In 2002, Marx landed at Fuqua and immediately rejoined Duke fencing. With Beguinet recently adding foil and sabre specialists to his staff, Marx has shifted into the volunteer assistant role. But she still is the lead voice coaching Duke’s épée contingent, which includes seniors Camille Esnault and Bryn Hammarberg, both of whom were All-Americans in 2017. Last spring, Hammarberg, who won the ACCs for men’s individual épée, helped lead Duke men’s fencing to its first-ever ACC Championship.

Months before, in October, Marx finished her Global M.B.A. teaching duties in Santiago, Chile, and flew directly to the Veteran World Championships in Slovenia. She had had this competition circled for a long time: It offered a window of opportunity in which her main rival, a year younger than Marx, and not yet at the minimum age to compete, would be absent. “She’ll be there in a year, and she’ll beat me again,” Marx says, explaining her logic at the time, “so I wanted to get in there before I had to lose to the same people I lost to in the ’90s.” Starting her training with Beguinet years in advance, including frequent spars with Duke team members, Marx managed to claim gold in the Vet-50 Epee division.

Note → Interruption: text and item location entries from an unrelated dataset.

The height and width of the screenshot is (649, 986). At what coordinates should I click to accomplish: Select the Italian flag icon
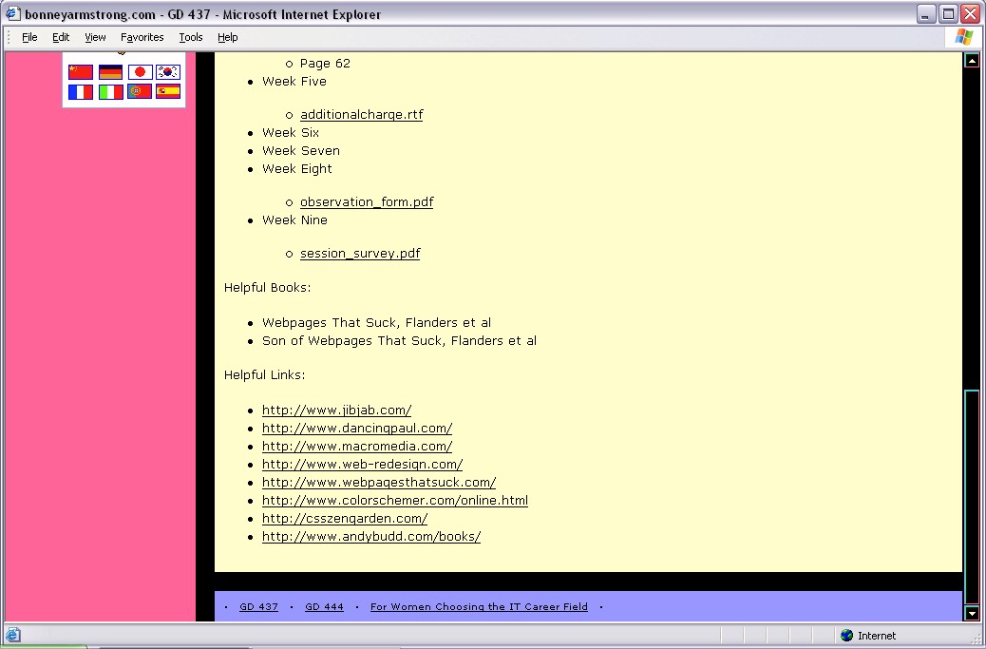tap(110, 92)
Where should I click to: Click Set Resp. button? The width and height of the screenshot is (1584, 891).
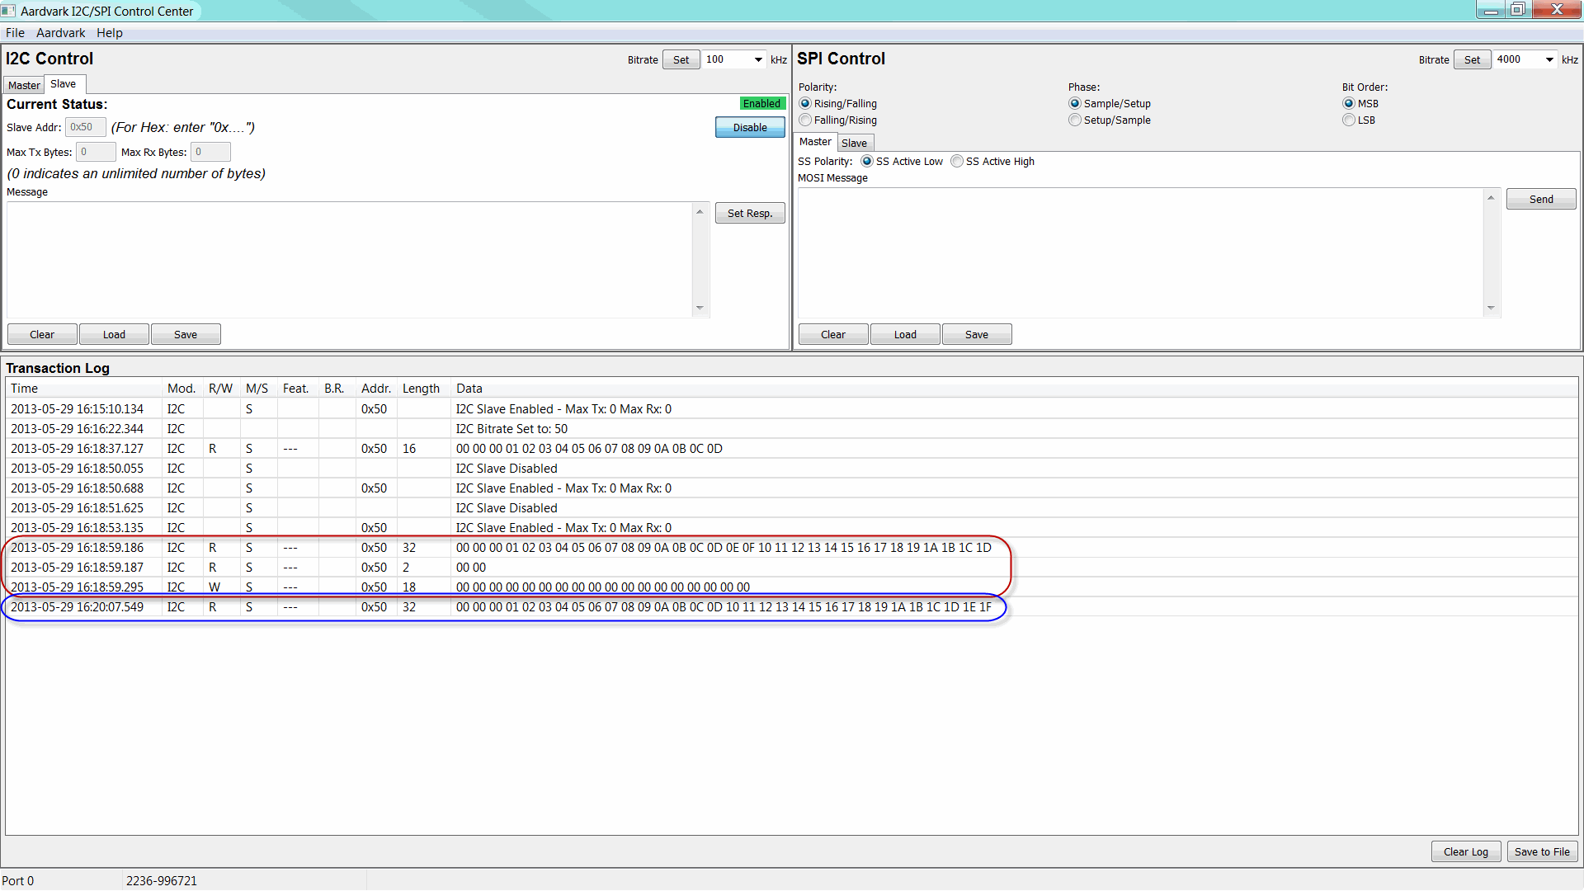coord(749,213)
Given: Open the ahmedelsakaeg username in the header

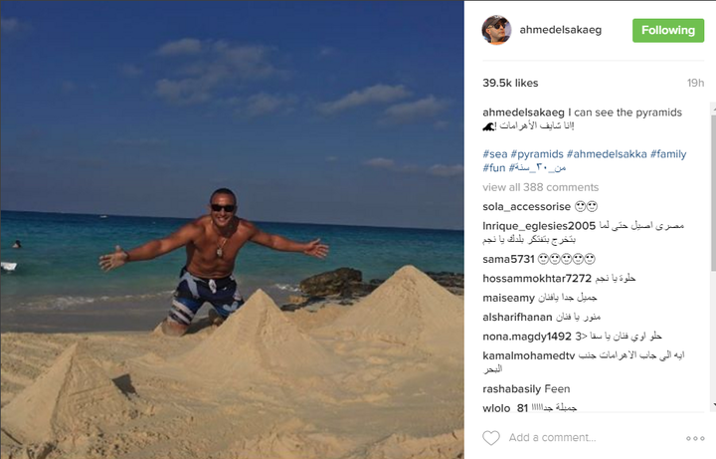Looking at the screenshot, I should pyautogui.click(x=560, y=30).

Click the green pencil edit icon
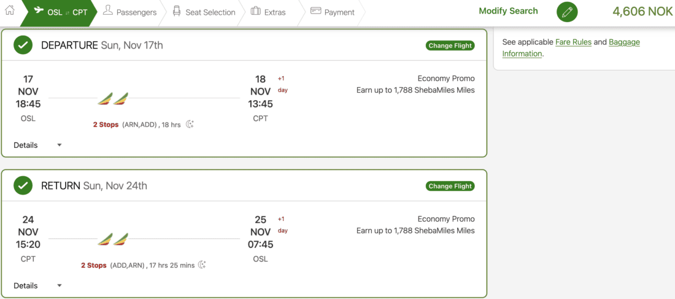tap(567, 12)
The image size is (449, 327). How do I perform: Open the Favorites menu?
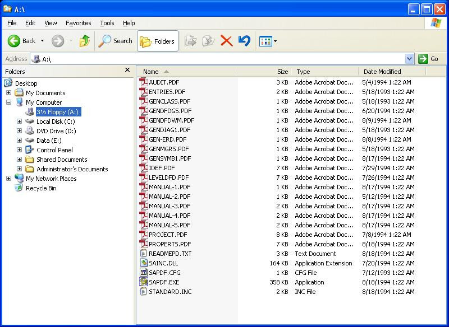coord(78,23)
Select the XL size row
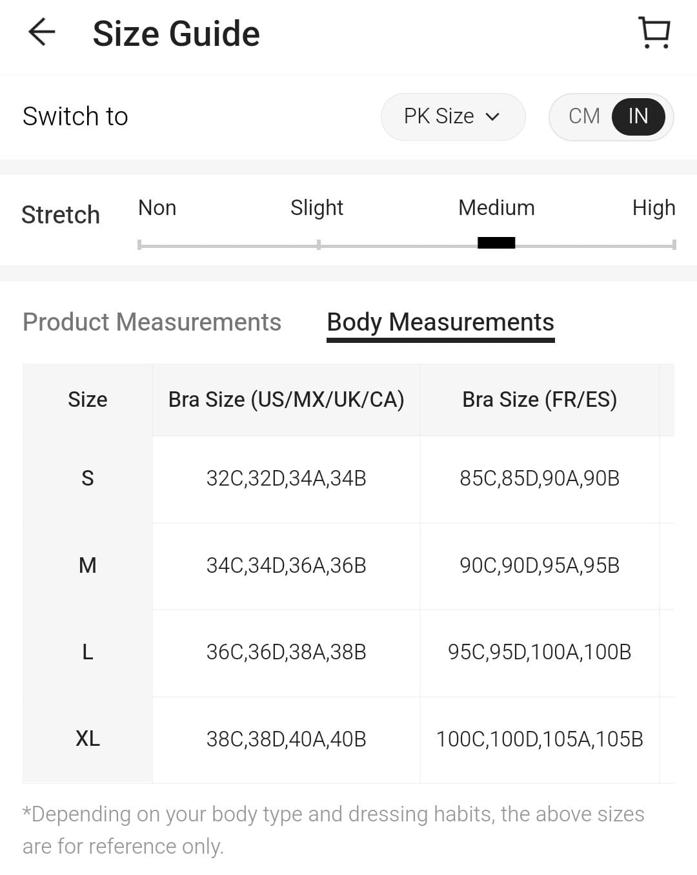 point(88,739)
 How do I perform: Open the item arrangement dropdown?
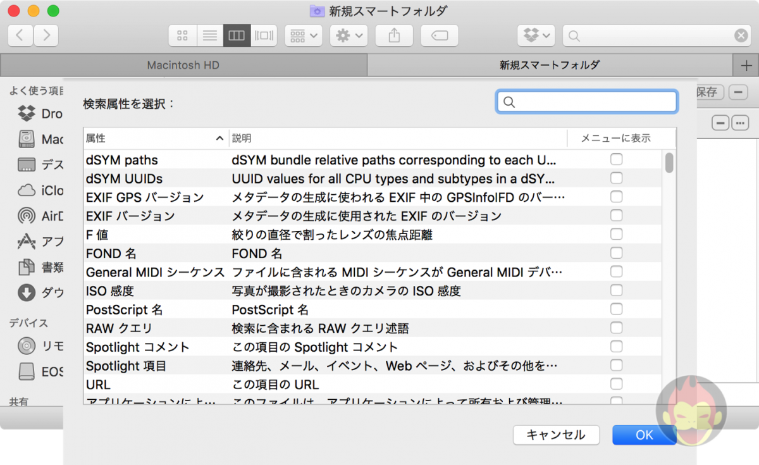303,35
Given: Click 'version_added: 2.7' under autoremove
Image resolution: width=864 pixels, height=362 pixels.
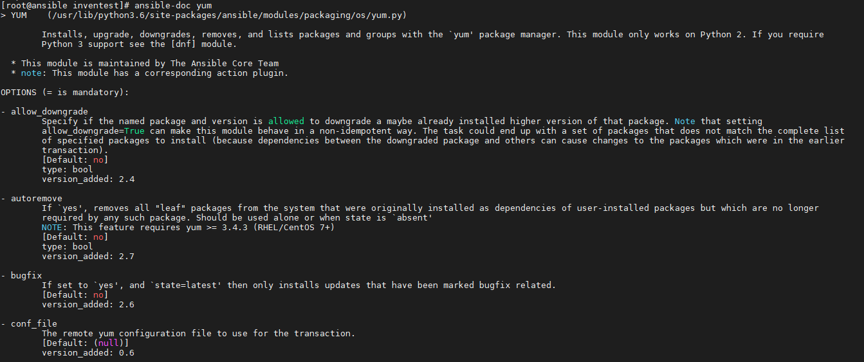Looking at the screenshot, I should 88,257.
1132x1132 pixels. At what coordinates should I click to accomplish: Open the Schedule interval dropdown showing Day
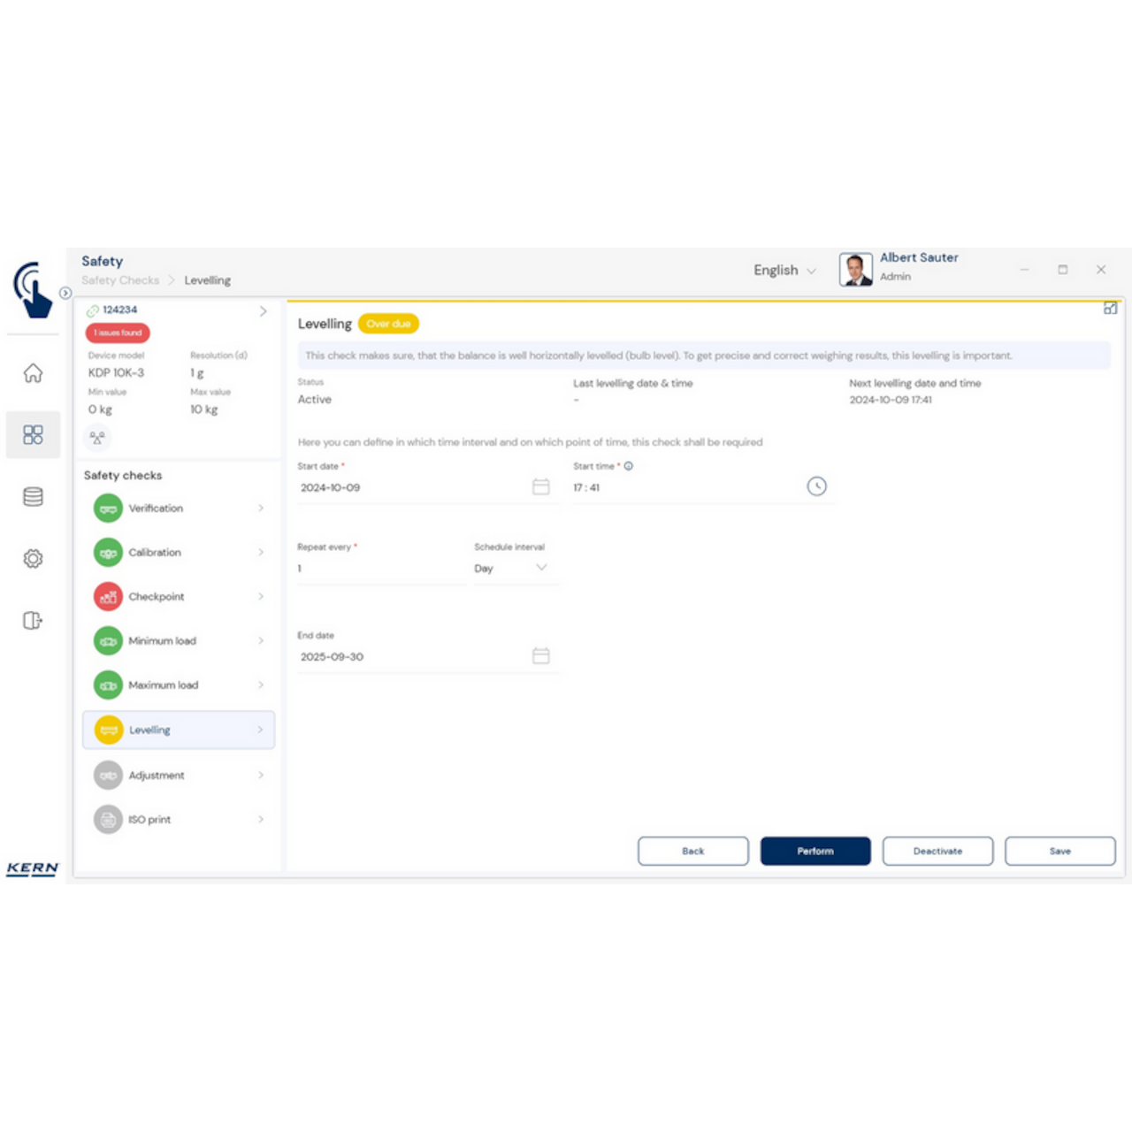[541, 568]
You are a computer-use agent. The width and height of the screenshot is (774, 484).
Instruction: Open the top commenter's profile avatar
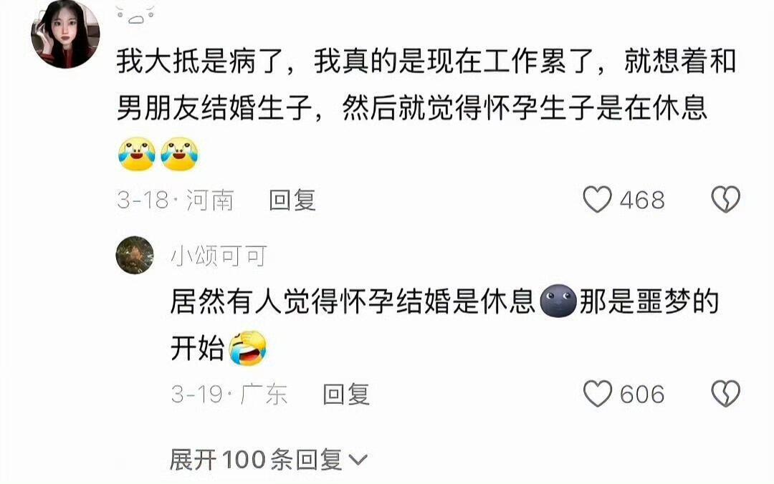[65, 34]
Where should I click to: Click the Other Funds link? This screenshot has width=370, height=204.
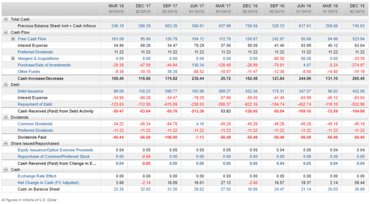29,71
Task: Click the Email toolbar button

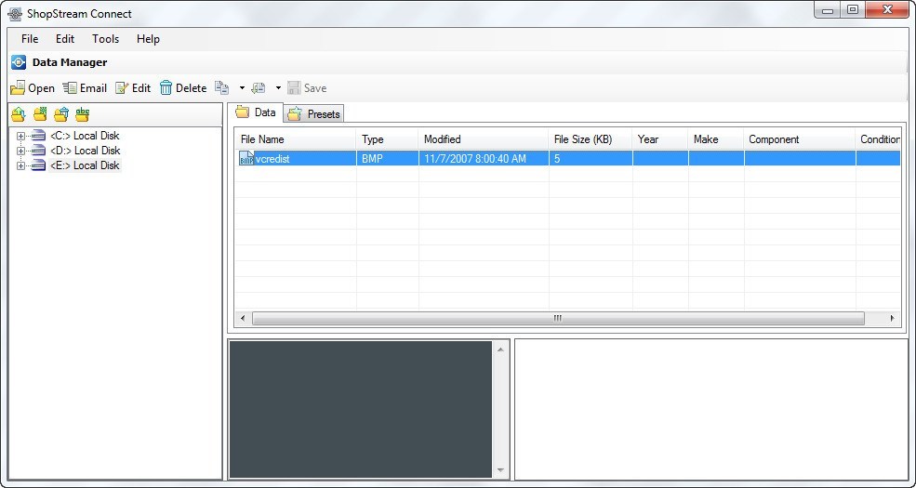Action: 85,88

Marx admits that she “probably” could have been a better fencer, or a better economist, if she had just chosen one path. “But I’ve enjoyed enough success [at] both ends that it’s been a lot of fun,” she says. Plus, it’s not as if the duties of academia distract her during her training. “I don’t have much trouble with other things disrupting my concentration, because you have an opponent there who’s trying to hit you. And, it kind of focuses the mind to see someone attacking you.”

Beguinet, after listing all of Marx’s duties and accomplishments, is left asking, simply, “How?” But that last quote could hold the answer to why, even though Marx’s life might be busy, her mind is at peace: When fighting for tenure or the matchwinning touch, it can’t afford to be otherwise.